What to work on:
1 – Quote the forum thread on finding an indefinite integral from "well at the" to "with one more?".
2 – Continue the forum thread on finding an indefinite integral from the point where it stops.

## hiralpatel121 Group Title How can I find the indefinite integral of the attached problem? 2 years ago 2 years ago

1. hiralpatel121 Group Title

2. Spacelimbus Group Title

a substitution will do, let =3x

3. Spacelimbus Group Title

let u=3x*

4. hiralpatel121 Group Title

When I solved it, I got:

5. Spacelimbus Group Title

$u = 3x \longrightarrow \frac{du}{dx}=3 \\ \frac{2}{3}\cdot \frac{du}{dx}=2$ $\large \frac{2}{3}\int u^{-\frac{1}{3}}du$

6. Spacelimbus Group Title

can you go from here?

7. hiralpatel121 Group Title

I don't know what to do after this..

8. Spacelimbus Group Title

you integrate and backsubstitute. you will get: $\sqrt[3]{u}^2$

9. hiralpatel121 Group Title

So that's the answer?

10. Spacelimbus Group Title

the answer is $\sqrt[3]{3x}^2$

11. hiralpatel121 Group Title

What do you do after you integrate and back substitute? I want to show all the steps.

12. Spacelimbus Group Title

Then you are done. That's the indefinite integral.

13. hiralpatel121 Group Title

But the answer is cube root of 3x^2. You did something after you got cube root of u^2.

14. Spacelimbus Group Title

well at the beginning I said substitute u=3x, and you want your result to be in forms of x right? so you have to back-substitute, where there is an u, you put a 3x instead.

15. hiralpatel121 Group Title

Oh okay, can you help me with one more?

16. Spacelimbus Group Title

sure

17. hiralpatel121 Group Title

18. Spacelimbus Group Title

Do you know basic integration of exponents yes?

19. hiralpatel121 Group Title

Some of it.

20. Spacelimbus Group Title

because you can write this integral like this: $\int (x^{-2} -x^{-3})dx$

21. Spacelimbus Group Title

And then you just integrate normally, increase the exponent by one and divide by the new exponent.

Data provided:
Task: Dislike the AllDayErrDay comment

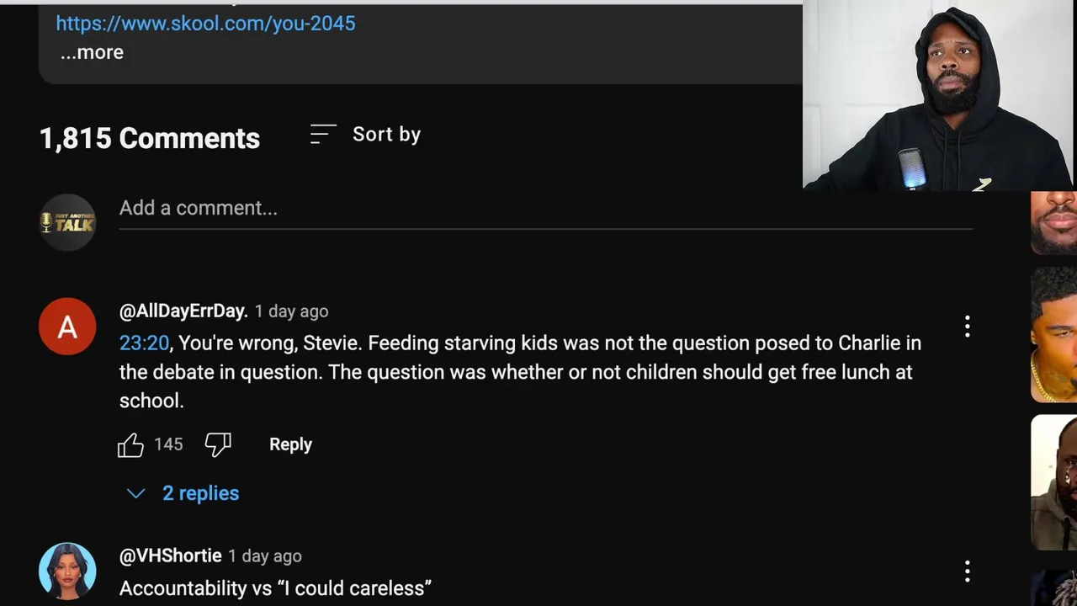Action: tap(218, 444)
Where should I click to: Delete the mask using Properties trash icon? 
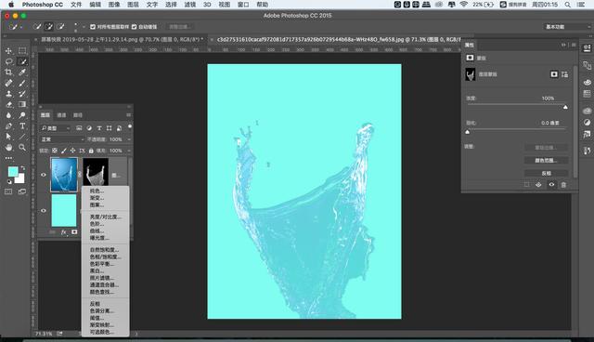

Answers for the exercise:
1 –
well at the beginning I said substitute u=3x, and you want your result to be in forms of x right? so you have to back-substitute, where there is an u, you put a 3x instead.

15. hiralpatel121 Group Title

Oh okay, can you help me with one more?

2 –
22. hiralpatel121 Group Title

Can we do it step by step?

23. Spacelimbus Group Title

yes one second

24. hiralpatel121 Group Title

Okay

25. Spacelimbus Group Title

so you can actually split this integral up if that makes it easier for you $\int x^{-2} dx- \int x^{-3}dx$

26. Spacelimbus Group Title

if you integrate the first term you should get $- \frac{1}{x}$

27. hiralpatel121 Group Title

Okay, I got that part.

28. Spacelimbus Group Title

think you can figure out the second one? it works exactly the same.

29. hiralpatel121 Group Title

Wait, I mean -1/2x^2

30. Spacelimbus Group Title

yes you did it right

31. hiralpatel121 Group Title

It's the first or second one?

32. Spacelimbus Group Title

$\frac{x^{-3+1}}{-3+1} = -\frac{1}{2x^2}$

33. hiralpatel121 Group Title

Okay, what is the step after that?

34. Spacelimbus Group Title

That's it, you have taken the indefinite integral so you can just write it down. usually you add a + C at the end for indefinite integrals to show that an arbitrary constant could have been lost.

35. hiralpatel121 Group Title

So it would be: -1/2x^2+C?

36. Spacelimbus Group Title

no, both of them, you have taken two indefinite integrals remember? Look at the formula I have posted above, we did split them up, you have derived the first one and the second one, both are part of your solution.

37. hiralpatel121 Group Title

-1/x - 1/2x^2 + C = Answer?

38. Spacelimbus Group Title

$\int x^{-2} dx- \int x^{-3}dx = -\frac{1}{x} + \frac{1}{x^2}+C$

39. Spacelimbus Group Title

almost, the minus becomes a plus, because there is a minus in front of the integral. See it?

40. hiralpatel121 Group Title

Yes, but wasn't the second part -1/ 2x^2? Then in the answer, why did you leave out the 2 in front of the x^2?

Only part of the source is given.